Directions: The following question has four choices, out of which one or more are correct. The potential energy function of a particle moving in one dimension is $U=k[x-\frac{x^3}{3a^2}],$ where $a$ and $k$ areconstants.

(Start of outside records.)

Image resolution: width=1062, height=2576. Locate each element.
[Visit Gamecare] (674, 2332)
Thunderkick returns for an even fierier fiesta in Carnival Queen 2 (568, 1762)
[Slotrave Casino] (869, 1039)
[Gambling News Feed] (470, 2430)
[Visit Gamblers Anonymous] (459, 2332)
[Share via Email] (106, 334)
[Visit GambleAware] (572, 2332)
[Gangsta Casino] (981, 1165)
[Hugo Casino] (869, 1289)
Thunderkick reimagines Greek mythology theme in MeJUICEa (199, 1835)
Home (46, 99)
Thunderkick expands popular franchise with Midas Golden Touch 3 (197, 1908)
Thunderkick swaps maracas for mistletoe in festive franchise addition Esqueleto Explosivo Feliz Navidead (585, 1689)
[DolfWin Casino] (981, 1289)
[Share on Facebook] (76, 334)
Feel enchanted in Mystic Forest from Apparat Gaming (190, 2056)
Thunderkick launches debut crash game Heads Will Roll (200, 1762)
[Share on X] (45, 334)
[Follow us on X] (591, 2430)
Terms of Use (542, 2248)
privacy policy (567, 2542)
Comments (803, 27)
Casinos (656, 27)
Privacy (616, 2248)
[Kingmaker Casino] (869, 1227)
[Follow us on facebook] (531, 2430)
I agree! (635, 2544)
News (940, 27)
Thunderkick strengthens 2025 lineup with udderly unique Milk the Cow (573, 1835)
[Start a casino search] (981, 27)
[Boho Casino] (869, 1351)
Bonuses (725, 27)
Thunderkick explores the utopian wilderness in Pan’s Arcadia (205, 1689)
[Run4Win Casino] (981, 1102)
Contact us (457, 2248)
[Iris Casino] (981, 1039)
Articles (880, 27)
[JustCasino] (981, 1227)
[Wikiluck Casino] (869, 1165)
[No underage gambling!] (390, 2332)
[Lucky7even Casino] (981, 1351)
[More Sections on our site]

Then,

• (A) equilibrium is stable at x = a/2
• (B) equilibrium is stable at x = -a
• (C) at stable equilibrium, PE = -2ka/3
• (D) equilibrium is stable at x = +a

Answer 1

The Correct Option is A, D

Explanation:
Force corresponding to potential energy is,$$F=-\frac{dU}{dx}=-k[1-\frac{x^2}{a^2}]$$For equilibrium, $F=0.$ Therefore,$$\begin{array}{rl}1-\frac{x^2}{a^2}& =0\\ x& =\pm a\end{array}$$For stable equilibrium,$$\frac{d^{2}U}{d{x}^2}>0$$$$\frac{d^{2}U}{d{x}^2}=-\frac{2x}{a^2}$$$$\begin{array}{l}{\frac{d^{2}U}{d{x}^2}|}_{\text{at }x=a}=-\frac{2}{a}<0,\text{ so unstable }\\ {\frac{d^{2}U}{d{x}^2}|}_{\text{at }x=-a}=\frac{2}{a}>0,\text{ so stable }\end{array}$$Potential energy at $x=-a$ is$$U=k[-a+\frac{a^3}{3a^2}]=-\frac{2ka}{3}$$Hence, this is the required solution.